# SOURCE DOCUMENT

It's an unfortunate fact that you possibly won't notice the negative effects of riding a loaded bike until you start to go up hill. On the flat it just rolls and on the downs it can be a bonus, so long as you haven't gone mad ... It's the ups that become the concern. Bikepacking just like backpacking is synonymous with weight saving, the lighter your kit the less work you'll have to do on the hills. This should mean you'll get less tired so you should be able to ride faster and/or further.
Getting your lightweight kit together isn't always simple. There are lots of factors you have to consider and compromise is usually the name of the game ... this balancing act has to take into account cost, weight, performance, pack size and practicality amongst other things. It must be said that even if you have bottomless pockets and aren't afraid to use them it won't always mean you'll get the equipment best suited to your requirements ... as an example, the lightest bivvy bag in the world weighs less than 100g, costs more than anything else BUT it's not breathable, so regardless of how super lightweight it is I personally wouldn't even consider it.
When you are trying to select kit and lets be honest there's such a vast choice it can become bewildering, you need a starting point. For many of us this will be cost and everything else will have to fit in around it but another starting point could be weight. I've had a think and compiled a list of what I would consider to be MAXIMUM weights for various items I'd take on a SUMMER over night trip. Obviously there's stuff out there that weighs much less but there's also plenty that's far heavier ... When I see a tent advertised as, ideal for backpacking with a weight of 3.5kg or a sleeping bag described as lightweight even though it weighs 2kg I have to wonder what type of medication certain members of the outdoor retail world are taking.

# PROVIDED RECORDS
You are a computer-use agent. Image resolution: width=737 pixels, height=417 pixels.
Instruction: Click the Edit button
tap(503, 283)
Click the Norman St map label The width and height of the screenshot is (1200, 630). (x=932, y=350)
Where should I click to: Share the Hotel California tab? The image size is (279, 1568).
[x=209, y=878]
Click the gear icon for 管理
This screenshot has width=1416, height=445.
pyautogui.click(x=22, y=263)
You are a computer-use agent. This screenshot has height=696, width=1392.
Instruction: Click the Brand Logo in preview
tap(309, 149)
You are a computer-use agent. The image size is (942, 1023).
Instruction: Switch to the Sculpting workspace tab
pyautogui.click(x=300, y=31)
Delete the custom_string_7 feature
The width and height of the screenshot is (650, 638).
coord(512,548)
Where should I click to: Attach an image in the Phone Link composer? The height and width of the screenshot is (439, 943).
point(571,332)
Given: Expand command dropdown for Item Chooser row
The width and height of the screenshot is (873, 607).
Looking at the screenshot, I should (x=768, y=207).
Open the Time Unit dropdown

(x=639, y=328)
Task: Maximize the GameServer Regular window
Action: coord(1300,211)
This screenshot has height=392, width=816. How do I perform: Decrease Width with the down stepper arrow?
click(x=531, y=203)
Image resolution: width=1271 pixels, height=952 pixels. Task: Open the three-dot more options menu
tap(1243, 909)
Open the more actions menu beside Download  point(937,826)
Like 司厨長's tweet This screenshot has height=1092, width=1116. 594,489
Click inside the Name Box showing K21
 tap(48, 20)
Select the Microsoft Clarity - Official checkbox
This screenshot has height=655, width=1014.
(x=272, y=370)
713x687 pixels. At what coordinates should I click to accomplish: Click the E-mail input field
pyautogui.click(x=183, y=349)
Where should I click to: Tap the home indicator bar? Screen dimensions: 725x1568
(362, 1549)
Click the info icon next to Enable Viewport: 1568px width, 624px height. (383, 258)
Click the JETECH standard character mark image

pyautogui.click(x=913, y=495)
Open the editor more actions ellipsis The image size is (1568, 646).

# EXERCISES TO COMPLETE
• 1. Write out the part of the bikepacking text starting with "It's an unfortunate" and going on through "faster and/or further.".
• 2. Answer these questions from the bikepacking text.
(a) How much does the bikepacking text say the lightest bivvy bag in the world weighs?
(b) What weight is given for the tent advertised as ideal for backpacking?
(c) What kind of trip is the list of maximum weights meant for?
• 3. Continue the bikepacking text from the point where it ends.
The items have no connection to the bikepacking text.

# LIST OF ANSWERS
• 1.
It's an unfortunate fact that you possibly won't notice the negative effects of riding a loaded bike until you start to go up hill. On the flat it just rolls and on the downs it can be a bonus, so long as you haven't gone mad ... It's the ups that become the concern. Bikepacking just like backpacking is synonymous with weight saving, the lighter your kit the less work you'll have to do on the hills. This should mean you'll get less tired so you should be able to ride faster and/or further.

• 2.
(a) Less than 100g.
(b) 3.5kg.
(c) A summer overnight trip.

• 3.
How much do you want to carry to the top?
• Sleeping bag - 1kg
• Bivvy bag - 500g
• Tarp (inc pegs/guys) - 600g
• Sleeping mat - 500g
• Stove and fuel - 200g
• Mug/cup/pan - 200g
• Groundsheet - 200g
• Evening insulating layer - 500g
Remember those weights are MAX so if I was looking for kit and the item in question weighed more but didn't offer me a significant increase in performance then I'd start to look elsewhere. Your biggest potential weight savings are likely to come from the above list. Also, remember it's not really worth buying that titanium spork if your sleeping bag weighs 2kg and packs to the size of a small country and those ultralight tent pegs won't have much of a noticeable effect if your tarp weighs 1.5kg.